## begin RECORDS PROVIDED

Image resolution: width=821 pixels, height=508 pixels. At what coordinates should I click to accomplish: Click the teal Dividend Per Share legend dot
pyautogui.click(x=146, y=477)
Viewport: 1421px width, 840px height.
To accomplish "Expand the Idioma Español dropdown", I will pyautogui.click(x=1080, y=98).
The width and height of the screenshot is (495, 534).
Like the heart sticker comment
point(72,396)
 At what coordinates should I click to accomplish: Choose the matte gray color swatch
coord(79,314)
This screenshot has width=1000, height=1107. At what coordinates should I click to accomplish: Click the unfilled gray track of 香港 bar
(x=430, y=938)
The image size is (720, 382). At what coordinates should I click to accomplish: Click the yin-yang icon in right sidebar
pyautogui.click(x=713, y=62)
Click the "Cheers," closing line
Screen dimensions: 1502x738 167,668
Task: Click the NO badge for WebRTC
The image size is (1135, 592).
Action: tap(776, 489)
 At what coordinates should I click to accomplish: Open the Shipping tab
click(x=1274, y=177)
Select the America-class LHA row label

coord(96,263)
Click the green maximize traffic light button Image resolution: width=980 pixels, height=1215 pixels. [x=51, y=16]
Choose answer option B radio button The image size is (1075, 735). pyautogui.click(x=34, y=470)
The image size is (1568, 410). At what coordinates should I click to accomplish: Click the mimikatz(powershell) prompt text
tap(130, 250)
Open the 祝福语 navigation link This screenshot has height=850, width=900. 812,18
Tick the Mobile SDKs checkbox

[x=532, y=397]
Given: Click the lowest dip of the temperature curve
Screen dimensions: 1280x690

## end RECORDS PROVIDED

• _THE EXERCISE_
Rewrite all the records above, changing each "The image size is" to "The screenshot size is" and leaving everything else unchanged.

• _THE SOLUTION_
Image resolution: width=821 pixels, height=508 pixels. At what coordinates should I click to accomplish: Click the teal Dividend Per Share legend dot
pyautogui.click(x=146, y=477)
Viewport: 1421px width, 840px height.
To accomplish "Expand the Idioma Español dropdown", I will pyautogui.click(x=1080, y=98).
The width and height of the screenshot is (495, 534).
Like the heart sticker comment
point(72,396)
 At what coordinates should I click to accomplish: Choose the matte gray color swatch
coord(79,314)
This screenshot has width=1000, height=1107. At what coordinates should I click to accomplish: Click the unfilled gray track of 香港 bar
(x=430, y=938)
The screenshot size is (720, 382). At what coordinates should I click to accomplish: Click the yin-yang icon in right sidebar
pyautogui.click(x=713, y=62)
Click the "Cheers," closing line
Screen dimensions: 1502x738 167,668
Task: Click the NO badge for WebRTC
The screenshot size is (1135, 592).
Action: tap(776, 489)
 At what coordinates should I click to accomplish: Open the Shipping tab
click(x=1274, y=177)
Select the America-class LHA row label

coord(96,263)
Click the green maximize traffic light button Image resolution: width=980 pixels, height=1215 pixels. [x=51, y=16]
Choose answer option B radio button The screenshot size is (1075, 735). pyautogui.click(x=34, y=470)
The screenshot size is (1568, 410). At what coordinates should I click to accomplish: Click the mimikatz(powershell) prompt text
tap(130, 250)
Open the 祝福语 navigation link This screenshot has height=850, width=900. 812,18
Tick the Mobile SDKs checkbox

[x=532, y=397]
Given: Click the lowest dip of the temperature curve
Screen dimensions: 1280x690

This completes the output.